DIRECTIONS FOR THIS TASK: Every record is to be copied unchanged, except that its pictures are removed.

BEGIN

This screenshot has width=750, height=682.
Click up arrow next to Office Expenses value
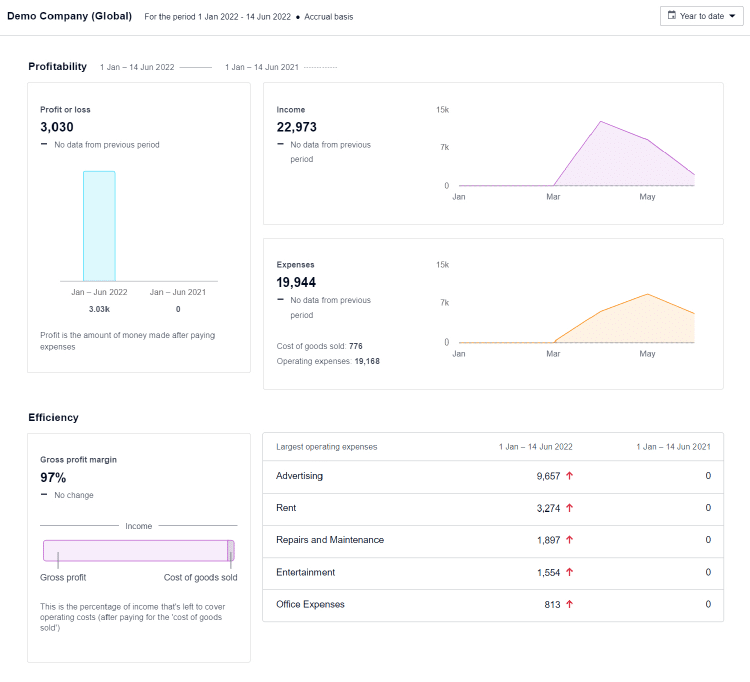tap(570, 604)
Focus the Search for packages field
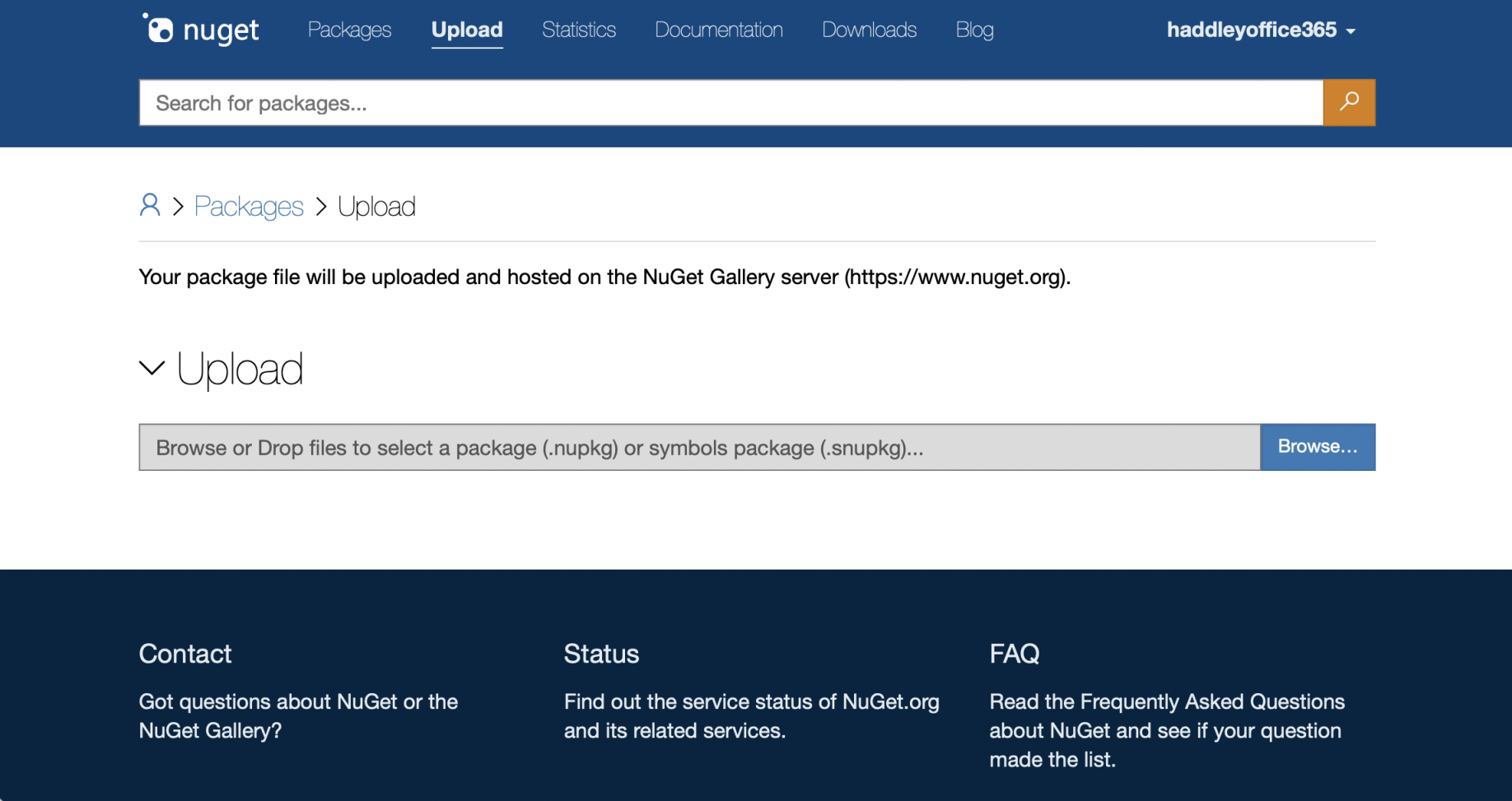The image size is (1512, 801). 730,103
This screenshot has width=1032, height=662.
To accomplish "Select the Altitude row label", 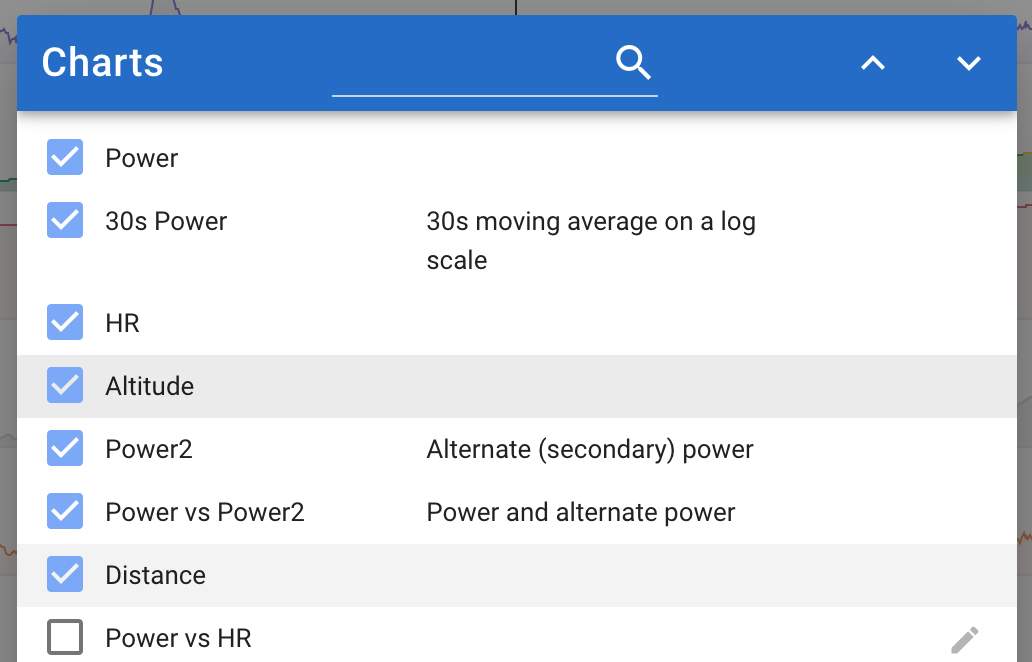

END

ANSWER:
This screenshot has width=750, height=682.
Click up arrow next to Office Expenses value
tap(570, 604)
Focus the Search for packages field
The image size is (1512, 801). 730,103
This screenshot has width=1032, height=662.
To accomplish "Select the Altitude row label", 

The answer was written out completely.